The 1st way of giving the force should be ok. I would not use the 2nd method as you don't know the representative area of each boundary element.

For 3D computation your meshes seem very small. The difference in results is probably due to not having proper mesh convergence.

You could try to use "Element = p:2" in Solver section for better accuracy.

-Peter

hauptmech
Posts: 8
Joined: 06 Nov 2016, 07:17
Antispam: Yes

### Re: Problem understanding boundary conditions

Hi peter,

Thanks, the results are a lot closer in agreement and both close enough to the expected solution with that change. (For others hitting this issue, the docs are Appendix E and later of the ElmerSolverManual).

The note about small number of meshes is helpful too. I'm new to FEM and am still learning about element type and density.

I'm setting up user functions to speed up my workflow such that I can apply forces (simplified engineering style) and torques to boundaries. I figured out functions to calculate the number of nodes and the area of each boundary. For setting forces on a boundary I have:

Code: Select all

``````Boundary Condition 2
Target Boundaries(1) = 3
Name = "Force"
Total Load 2 = Real \$100
Force 2 =  Variable Time
Real Procedure "simpleforces" "BoundaryForce2"
End``````
In which the user function calculates the boundary area and divides the load by it.

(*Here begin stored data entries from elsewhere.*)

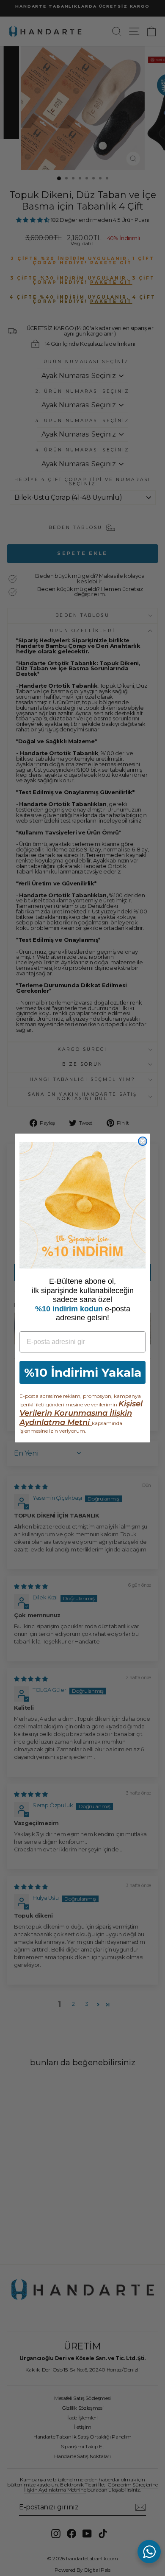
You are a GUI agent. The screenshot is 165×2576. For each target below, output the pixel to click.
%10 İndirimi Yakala (82, 1372)
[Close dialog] (142, 1141)
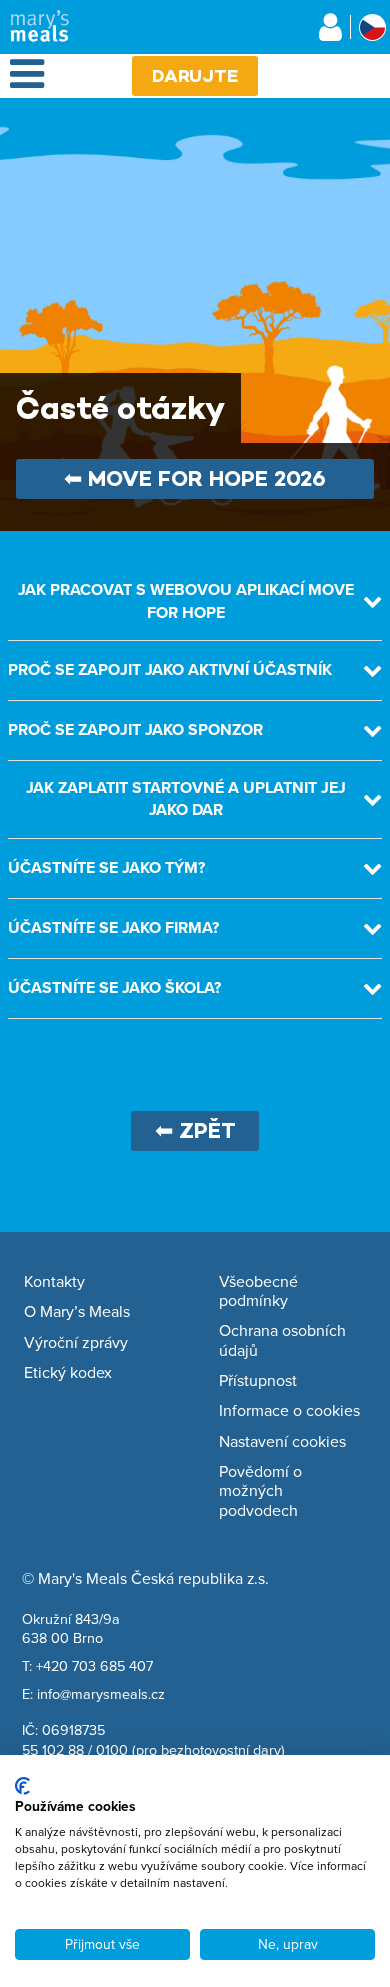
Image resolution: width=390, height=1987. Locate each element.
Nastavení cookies (282, 1442)
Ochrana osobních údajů (282, 1340)
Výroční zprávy (76, 1343)
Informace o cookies (289, 1411)
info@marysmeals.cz (101, 1693)
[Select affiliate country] (372, 27)
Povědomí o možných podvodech (260, 1491)
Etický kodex (68, 1373)
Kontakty (54, 1282)
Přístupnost (258, 1381)
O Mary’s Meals (77, 1312)
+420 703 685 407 (94, 1665)
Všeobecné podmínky (258, 1291)
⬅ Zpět (195, 1130)
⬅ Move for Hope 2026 (195, 478)
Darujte (195, 75)
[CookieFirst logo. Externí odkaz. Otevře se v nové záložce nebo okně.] (22, 1786)
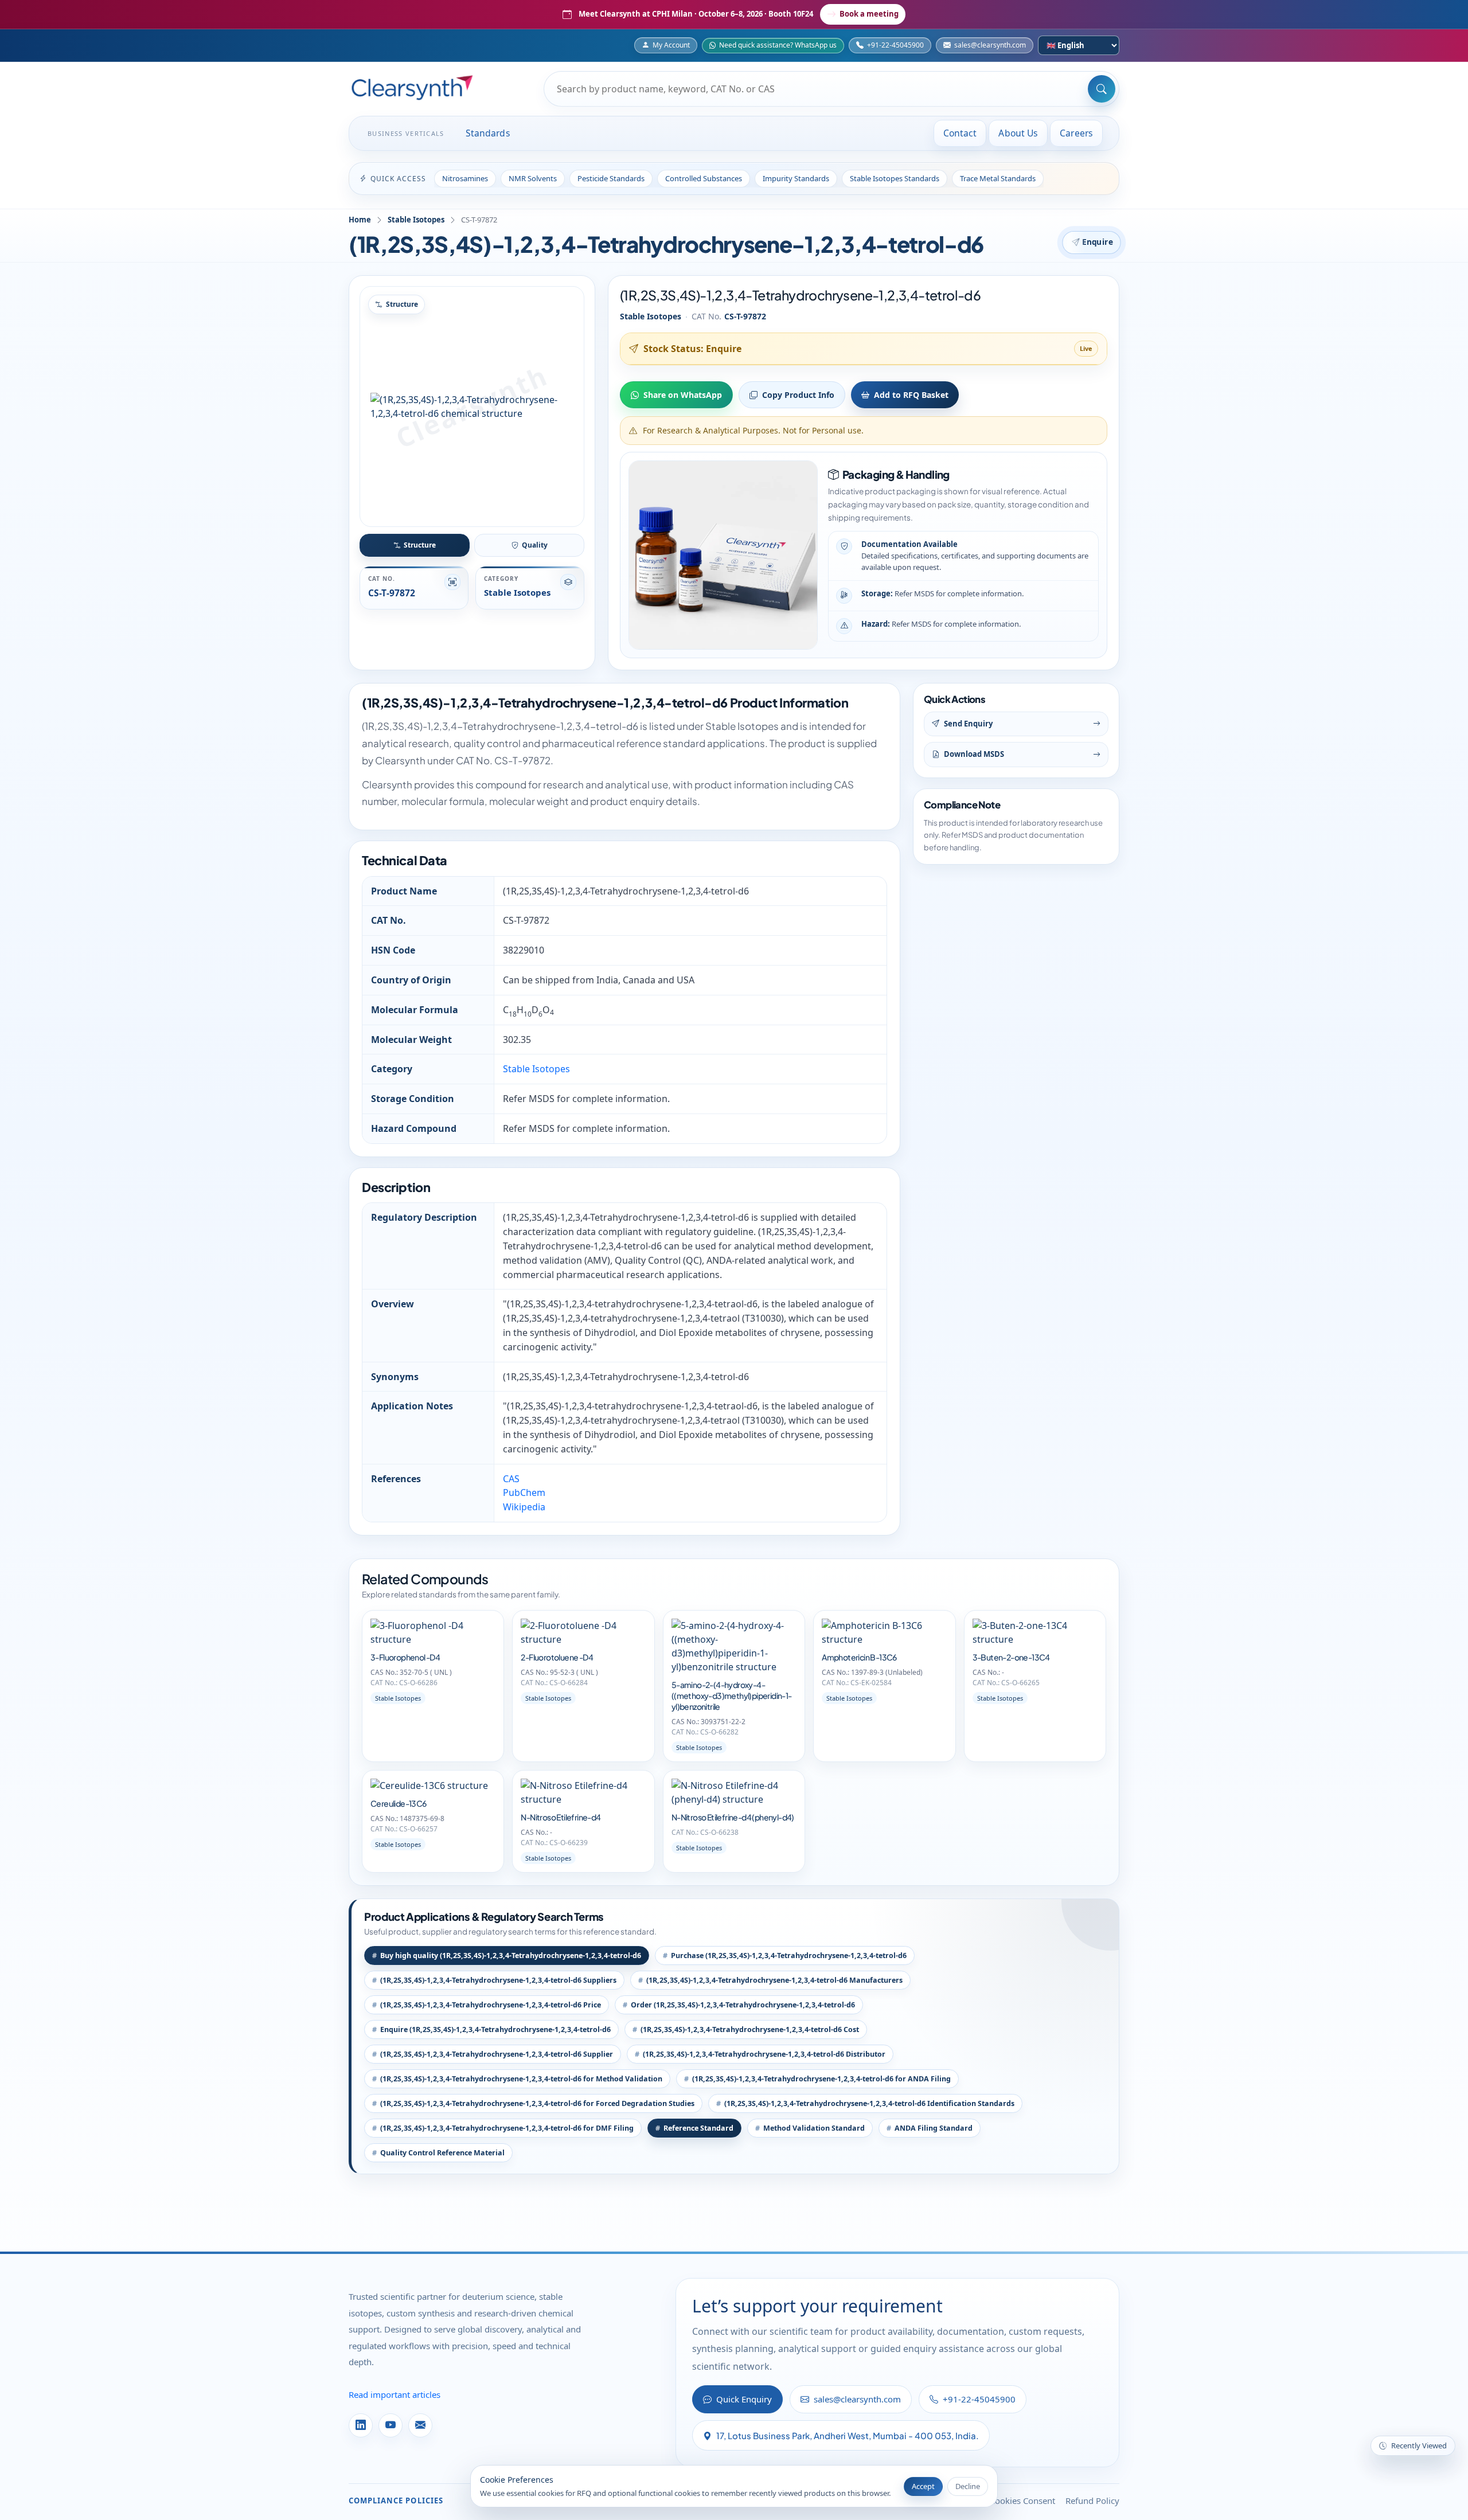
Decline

For torque I'm not sure what is the approach I want. However your note on my second method suggests that the displacement load is not a per-node kind of thing? Is it a function of the area of the elements that share the node? I'm reading through the code in SolverUtils but I don't have a background in FEM math.

raback
Posts: 3568
Joined: 22 Aug 2009, 11:57
Antispam: Yes
Location: Espoo, Finland
Contact:

### Re: Problem understanding boundary conditions

Hi

Good that you've found better agreement.

There is a poorly advertised feature that any Real keyword on boundary can be normalized by area with

Code: Select all

``````Somevalue = 1.23
Somevalue Normalize by Area = Logical True
``````
This keywords are at the start of simulation then checked whether they need to be divided by the area where they live. If so then the expression is always multiplied with the scaling factor. No changes needed in the code.

-Peter

hauptmech
Posts: 8
Joined: 06 Nov 2016, 07:17
Antispam: Yes

### Re: Problem understanding boundary conditions

Hi,

This sounds like just the thing I needed, however, it does not seem to work.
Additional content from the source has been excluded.